Mount one post activator on each gate post for each strand of electric wire you want your fence gate to include; most electric fence gates include one electrified wire for each electrified wire in the fence. For example, if you have a three-wire electric fence with the wires mounted 12, 18 and 30 inches from the ground, you can install on each gate post activators that are 12, 18 and 30 inches from the ground. Use screw-in post activators for wooden gate posts; use clip-on post activators for steel gate posts.
Measure out a stretch of insulated cable long enough to reach from the bottom strand of charged fence wire to the bottom post activator mounted on the first gate post. Peel back the last 1 to 2 inches of insulation from both ends of the cable. Wrap one end of the bare cable around the bottom strand of fence wire; wrap the second end of the exposed cable around the metal clamp protruding from the post activator. Repeat this process with additional strips of insulated cable to connect each post activator to the post activator mounted directly above it on the gate post. Repeat the entire connection process on the second gate post as well.

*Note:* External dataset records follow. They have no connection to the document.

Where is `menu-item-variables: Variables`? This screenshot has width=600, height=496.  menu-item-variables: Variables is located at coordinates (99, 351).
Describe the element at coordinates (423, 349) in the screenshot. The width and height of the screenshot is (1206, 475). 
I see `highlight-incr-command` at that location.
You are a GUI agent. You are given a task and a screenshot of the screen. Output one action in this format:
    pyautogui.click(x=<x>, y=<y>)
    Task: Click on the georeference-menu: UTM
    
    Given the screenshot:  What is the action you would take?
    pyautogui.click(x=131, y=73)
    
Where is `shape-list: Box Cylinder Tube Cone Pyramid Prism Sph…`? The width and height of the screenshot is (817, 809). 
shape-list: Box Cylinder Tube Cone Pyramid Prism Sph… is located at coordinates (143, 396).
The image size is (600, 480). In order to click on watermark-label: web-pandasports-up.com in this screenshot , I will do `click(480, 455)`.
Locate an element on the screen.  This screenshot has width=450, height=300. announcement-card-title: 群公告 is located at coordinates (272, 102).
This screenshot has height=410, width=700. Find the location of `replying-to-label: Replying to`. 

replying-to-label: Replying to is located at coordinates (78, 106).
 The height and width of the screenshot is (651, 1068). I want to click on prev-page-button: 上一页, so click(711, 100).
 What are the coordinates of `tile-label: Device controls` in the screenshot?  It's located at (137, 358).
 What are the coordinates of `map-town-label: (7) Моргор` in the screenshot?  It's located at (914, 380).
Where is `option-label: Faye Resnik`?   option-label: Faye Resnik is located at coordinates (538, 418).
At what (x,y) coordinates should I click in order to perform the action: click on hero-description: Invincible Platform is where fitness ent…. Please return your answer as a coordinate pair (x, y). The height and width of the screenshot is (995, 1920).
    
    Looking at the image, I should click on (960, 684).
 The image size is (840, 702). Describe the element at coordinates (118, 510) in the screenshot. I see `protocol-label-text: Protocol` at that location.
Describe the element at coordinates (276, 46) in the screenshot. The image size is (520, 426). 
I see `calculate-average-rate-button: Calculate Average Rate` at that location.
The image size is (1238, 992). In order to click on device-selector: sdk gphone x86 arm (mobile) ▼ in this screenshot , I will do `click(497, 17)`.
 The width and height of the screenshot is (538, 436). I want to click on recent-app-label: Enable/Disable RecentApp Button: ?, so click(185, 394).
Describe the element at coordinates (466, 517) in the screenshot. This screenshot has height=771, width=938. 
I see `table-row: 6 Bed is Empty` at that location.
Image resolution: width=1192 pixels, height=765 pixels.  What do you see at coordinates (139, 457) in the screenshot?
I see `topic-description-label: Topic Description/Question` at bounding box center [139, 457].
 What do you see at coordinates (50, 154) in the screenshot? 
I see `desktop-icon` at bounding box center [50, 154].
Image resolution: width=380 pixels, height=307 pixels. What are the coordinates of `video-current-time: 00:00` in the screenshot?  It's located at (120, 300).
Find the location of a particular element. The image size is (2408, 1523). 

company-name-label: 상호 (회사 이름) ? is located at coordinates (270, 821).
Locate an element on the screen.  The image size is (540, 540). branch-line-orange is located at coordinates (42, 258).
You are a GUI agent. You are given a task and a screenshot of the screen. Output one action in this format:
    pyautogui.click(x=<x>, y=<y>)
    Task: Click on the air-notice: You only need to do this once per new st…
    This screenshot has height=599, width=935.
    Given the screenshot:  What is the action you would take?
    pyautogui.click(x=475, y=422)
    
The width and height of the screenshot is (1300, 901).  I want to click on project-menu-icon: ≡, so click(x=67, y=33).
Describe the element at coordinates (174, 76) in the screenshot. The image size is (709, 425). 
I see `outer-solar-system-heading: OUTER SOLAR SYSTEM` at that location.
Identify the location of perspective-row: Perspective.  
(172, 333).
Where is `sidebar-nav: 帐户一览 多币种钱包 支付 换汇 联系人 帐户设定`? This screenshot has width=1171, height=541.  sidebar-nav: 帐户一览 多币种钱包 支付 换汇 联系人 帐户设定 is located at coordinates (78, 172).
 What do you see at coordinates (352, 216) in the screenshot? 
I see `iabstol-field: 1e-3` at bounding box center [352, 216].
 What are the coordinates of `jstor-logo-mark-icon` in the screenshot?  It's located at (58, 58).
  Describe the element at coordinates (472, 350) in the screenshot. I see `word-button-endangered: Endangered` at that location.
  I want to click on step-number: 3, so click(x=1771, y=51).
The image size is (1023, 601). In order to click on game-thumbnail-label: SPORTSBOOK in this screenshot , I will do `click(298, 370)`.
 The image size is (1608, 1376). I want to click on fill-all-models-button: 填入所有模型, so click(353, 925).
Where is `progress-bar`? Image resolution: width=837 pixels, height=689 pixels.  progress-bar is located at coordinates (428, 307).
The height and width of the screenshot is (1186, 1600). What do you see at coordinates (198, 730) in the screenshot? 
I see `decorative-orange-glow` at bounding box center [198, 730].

Cut a length of electric fencing wire long enough to reach between the two gate posts. Wrap one end of the fencing wire around the metal loop on the bottom post activator mounted on the gate post farther away from the energizer; this gate post will serve as the hinge post. Wrap the other end of the fencing wire around the metal hook protruding from the back of the plastic gate handle. Pull the wire taut and hook the front clasp on the insulated gate handle to the metal loop on the bottom post activator mounted on the second gate post; this creates the bottom wire in your electric fence gate. Repeat this entire installation process to install the remaining wires in your electric fence gate.
Check the connections between the post activators and the insulated cable to be sure that they're all making solid metal contact before you turn on the fence energizer. Simply detach the insulated gate handles whenever you want to open the gate.
Tips and warnings
- Post activators typically consist of a plastic insulator attached to a metal clamp or bolt. The insulator portion mounts to a fence post, allowing the metal clamp portion to conduct electricity from one part of your fence to another.
- Always used cable insulated to withstand 20,000 volts when working on electric fences.
- Accidental electrical shock could occur. Always keep your fence energizer turned off and unplugged to minimise potential accidents when working on or near the fence.